Basseterre, St. Kitts, September 06, 2018 (SKNIS): The National Assembly of St. Kitts and Nevis has made it possible for non-gazetted police officers with critical skills, and a desire to continue serving the public after the retirement age of 55 years, to do so with the approval of the competent authorities.
This was facilitated by the Police (Amendment) Bill, 2018, which successfully passed through the Federal Parliament on Thursday (September 06). The extension of service amendment relates to the Police Act, Cap. 19.07, Section 24.
Prime Minister and Minister of National Security, Dr. the Honourable Timothy Harris, piloted the Bill through the parliament and said that while the changes were simple, they were important.
Attorney General and Minister of Justice and Legal Affairs, the Honourable Vincent Byron Jr., fully endorsed the Bill.

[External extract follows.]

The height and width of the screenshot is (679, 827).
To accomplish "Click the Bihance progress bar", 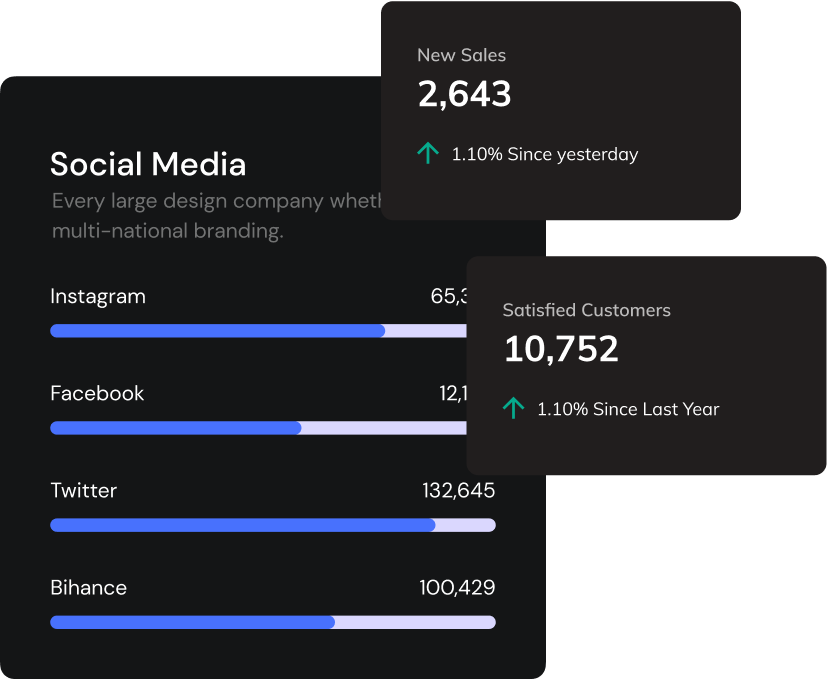I will tap(272, 622).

He noted that the leadership of the Royal St. Christopher and Nevis Police Force (RSCNPF) made recommendations for the changes for the officers below the rank of Inspector of Police to continue to serve, provided that they meet several requirements.
“The Police High Command has recognised that based on the existing legislation a number of experienced, well trained, non-gazetted officers would have no option but to retire once they reach the age of 55, many of them in the prime of their lives,” Honourable Byron Jr. said, adding that the officers should be healthy, fully qualified, willing and able to serve and protect the people of the twin-island Federation.

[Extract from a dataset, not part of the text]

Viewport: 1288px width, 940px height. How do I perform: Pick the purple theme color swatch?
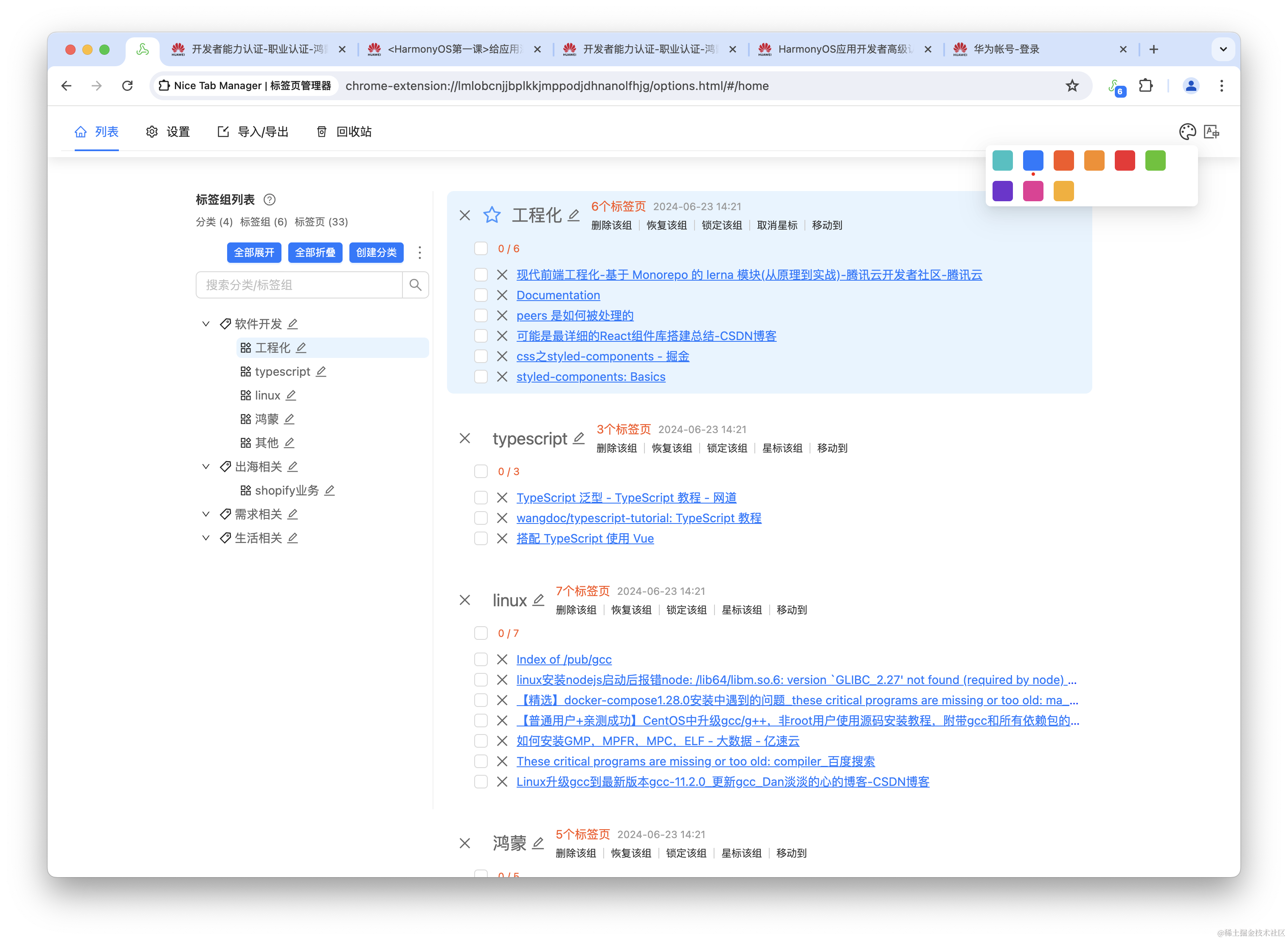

The police officer will have to make an application, in writing, for an extension of service on an annual basis for each additional year. The Bill caps the extended service for the applicants up to the age of 60 years – the same for gazetted officers.
An amendment of Section 64 was also included in the Police (Amendment) Bill and makes provisions for the Deputy Chief of Police, or if absent a Magistrate, to hear a principal charge in the absence of the Chief of Police. This relates to matters being tried by police tribunal.
“We have, over the years of our Independence and even before, had to rely on our police officers, our police force as the bulwark of our national security. We will continue to do so and we need to have our police officers understand and have the confidence and the support of all of us in our country, in our communities,” the Honourable Attorney General stated.